Investigation on the intramolecular proton transfer mechanism of [Cp2MHn](Cp = C5H5, M = Mo, W, Re; n = 1 ~ 2) with tBuBCl2

Abstract

Transition-metal hydrides play a critical role in catalysis and metal-mediated transformations. Experimental results show that in the reactions of (C5H5)2MHn(M = Mo and W) with tBuBCl2, a zwitterionic trihydride, [CpMH3(η5-C5H4BCl2R)], is formed instead of salt-like compounds. To elucidate the reaction mechanism and the influence factors in this process, the intramolecular hydrogen atom transfer mechanism of metallocene hydrides (C5H5)2MHn (M = Mo, W, Re; n = 1 ~ 2) with tBuBCl2 was studied in detail using density functional theory calculations. The calculated results show that the reaction mechanisms of the Cp2MHn (M = Mo, W, Re; n = 1 ~ 2) with tBuBCl2 are similar. Borane first attacks the Cp-ring and hydrogen migrates from the Cp ring to the M center, converting the dihydride starting material into a trihydride product or the monohydride into a dihydride product and forming the zwitterionic metal-hydride compounds.

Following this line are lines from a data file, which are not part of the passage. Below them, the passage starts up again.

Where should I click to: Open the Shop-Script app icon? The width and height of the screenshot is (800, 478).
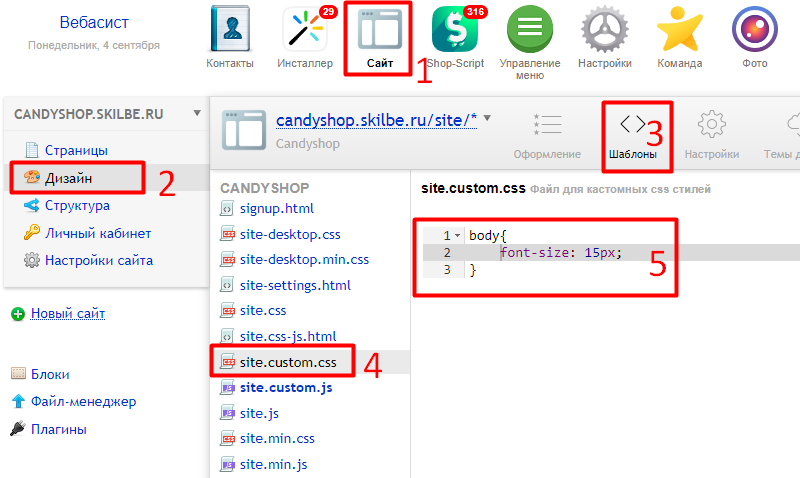tap(455, 30)
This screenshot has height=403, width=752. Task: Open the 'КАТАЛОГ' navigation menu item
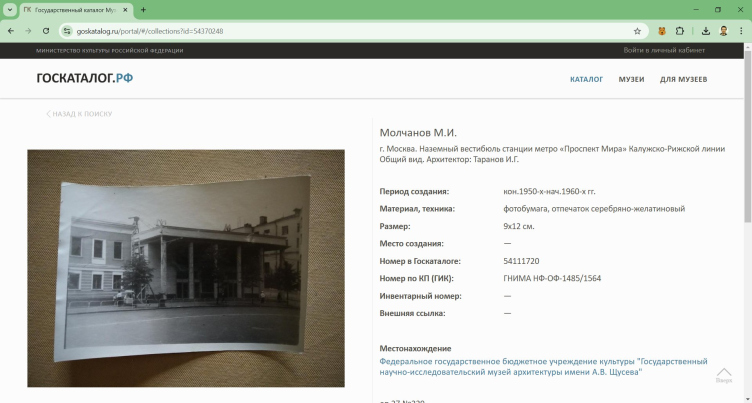click(x=586, y=79)
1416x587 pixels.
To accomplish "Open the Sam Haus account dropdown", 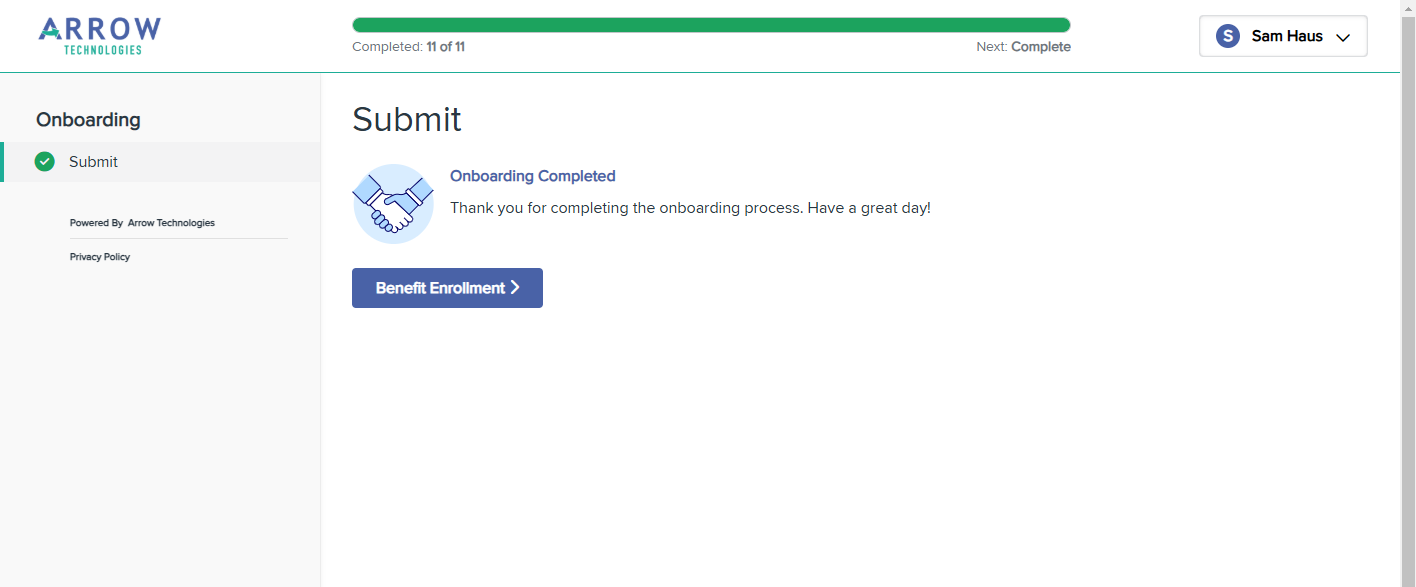I will pyautogui.click(x=1283, y=35).
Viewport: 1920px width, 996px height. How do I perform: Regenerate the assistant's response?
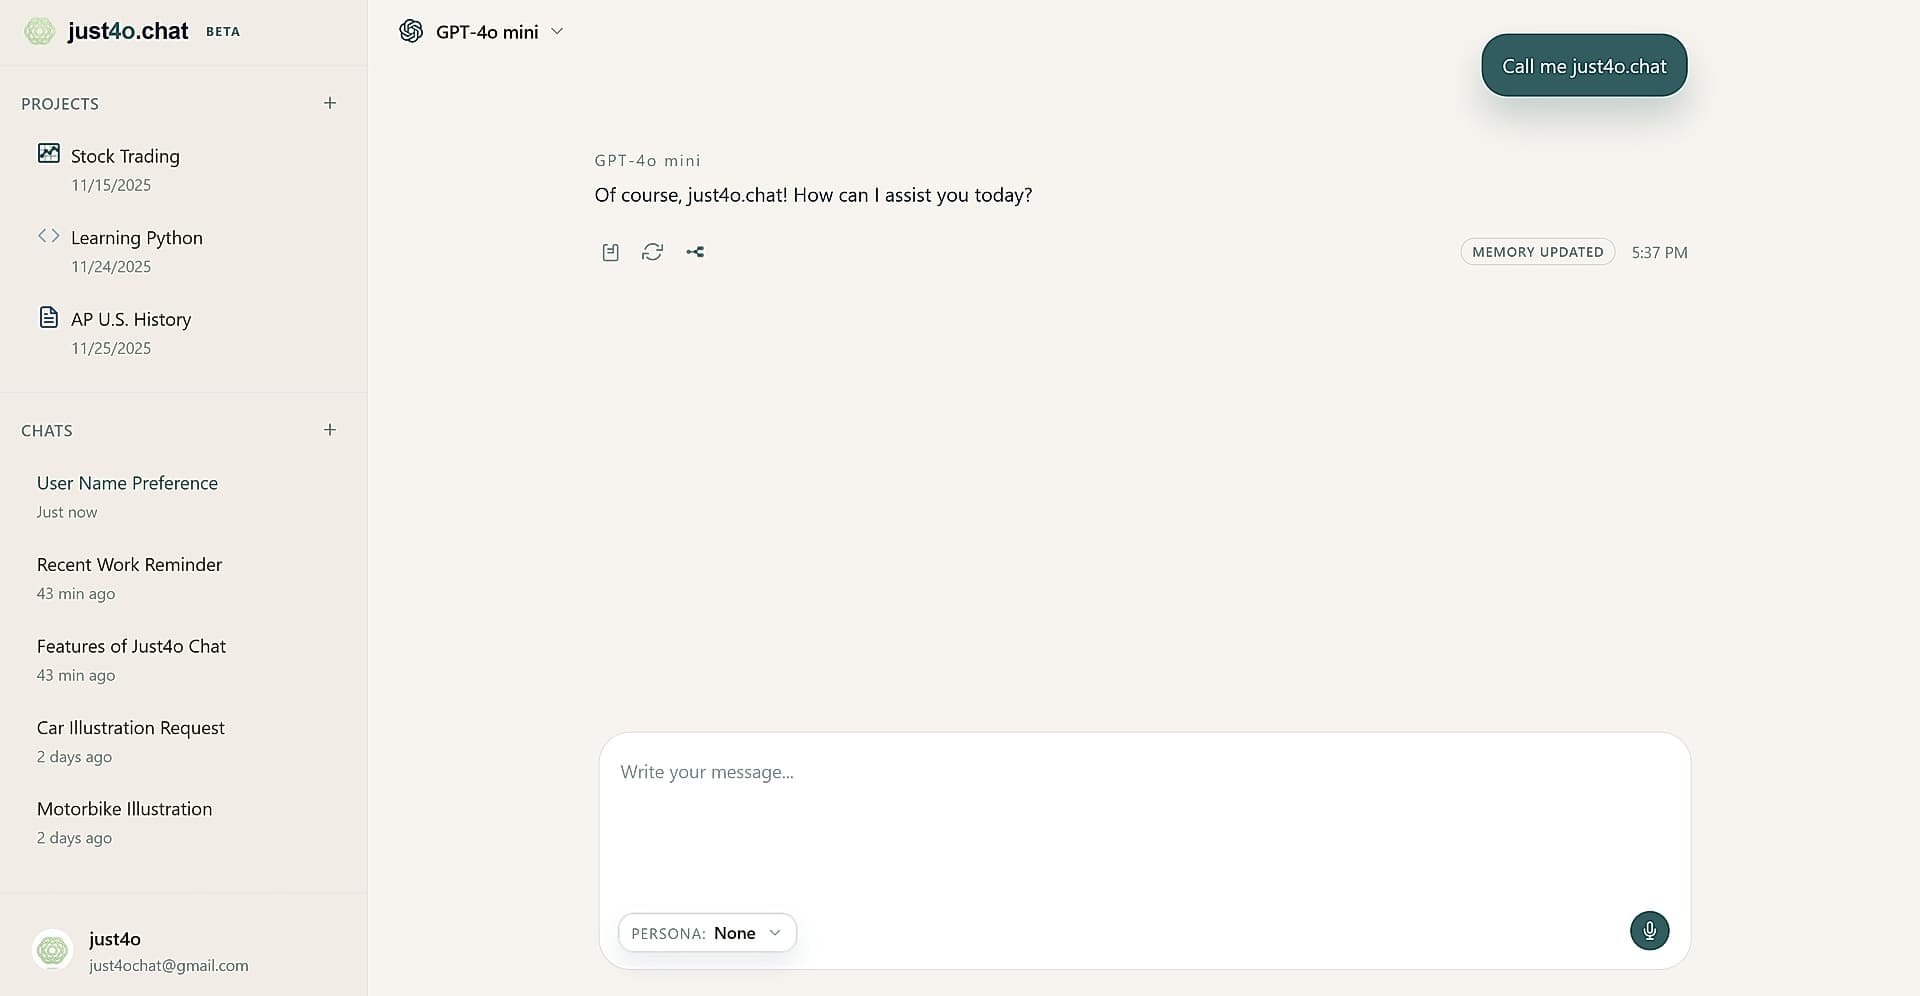[653, 252]
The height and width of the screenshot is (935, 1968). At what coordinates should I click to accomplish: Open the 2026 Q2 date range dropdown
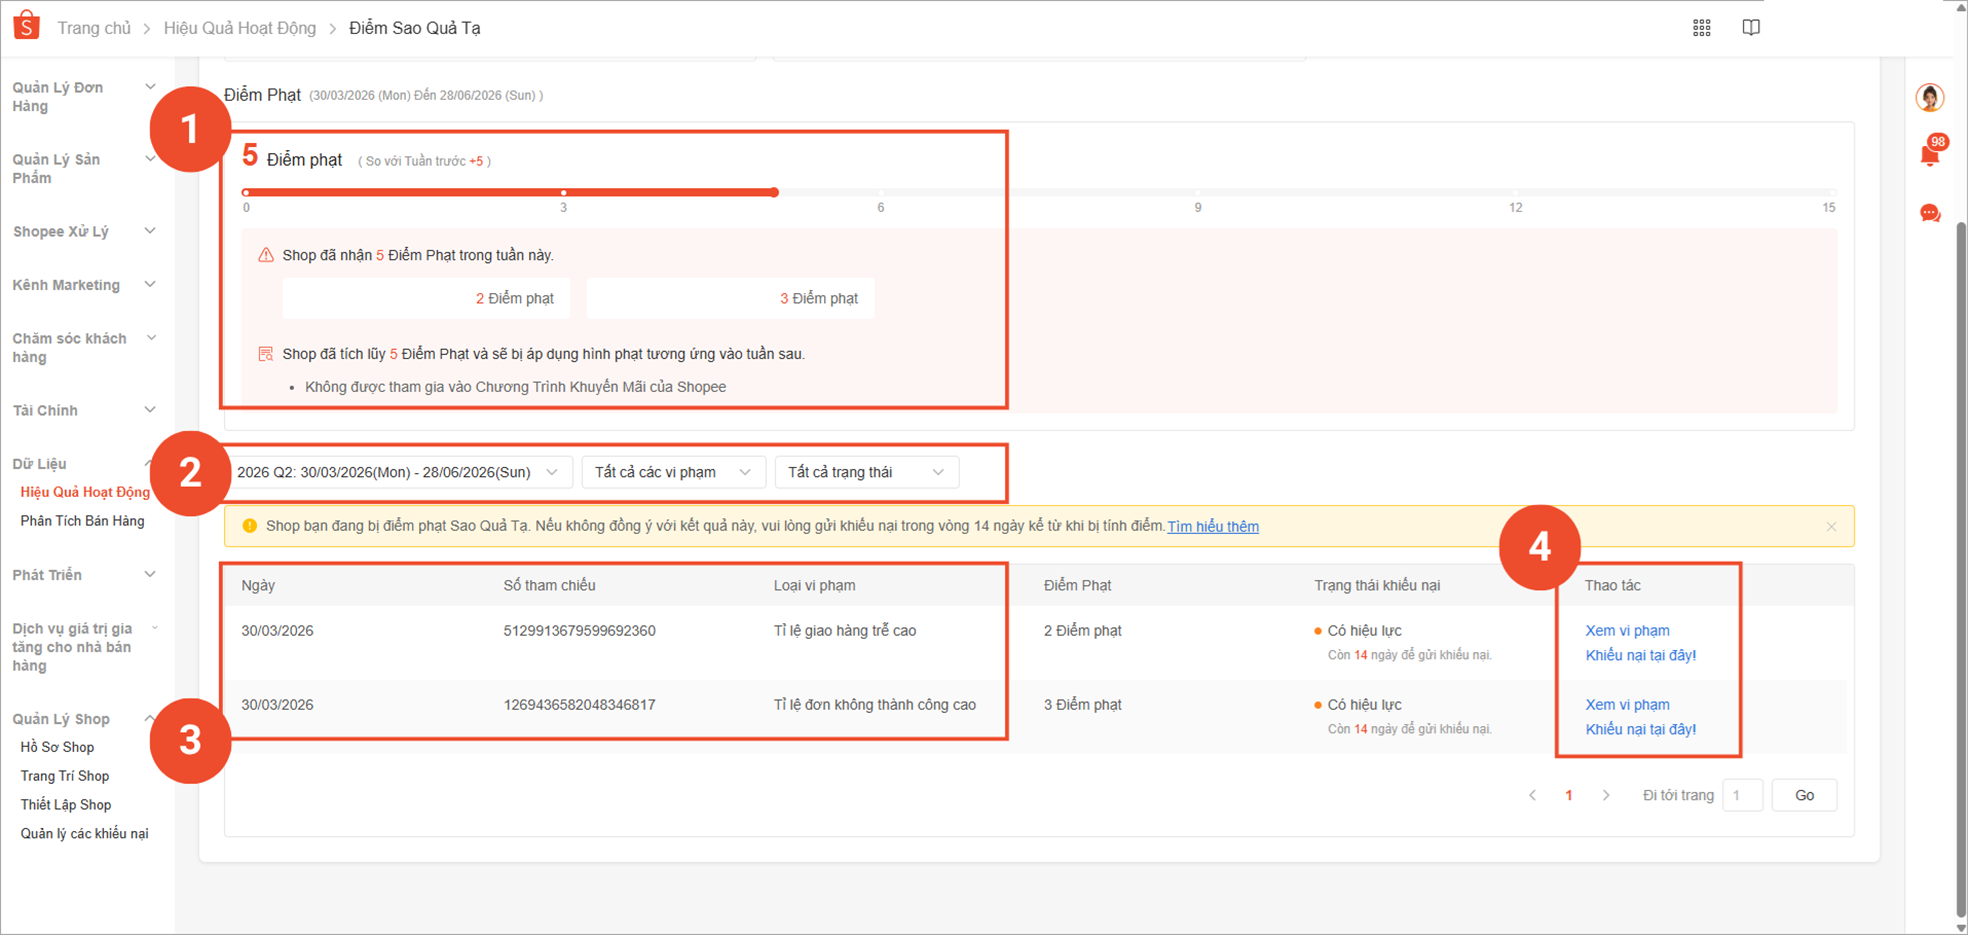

In n-pentane, Cp2WH2+ tBuBCl2 and Cp2ReH + tBuBCl2 reactions can be occurred easily and no diene intermediate forms in the reaction process. The formation of [CpMoH3 (η5-C5H4BtBuCl2)] in the Cp2MoH2+ tBuBCl2 reaction is difficult due to the low HOMO energy of Cp2MoH2. Due to the d0 electron configuration of Ta, the title reaction cannot occur between CpTaH3 and tBuBCl2.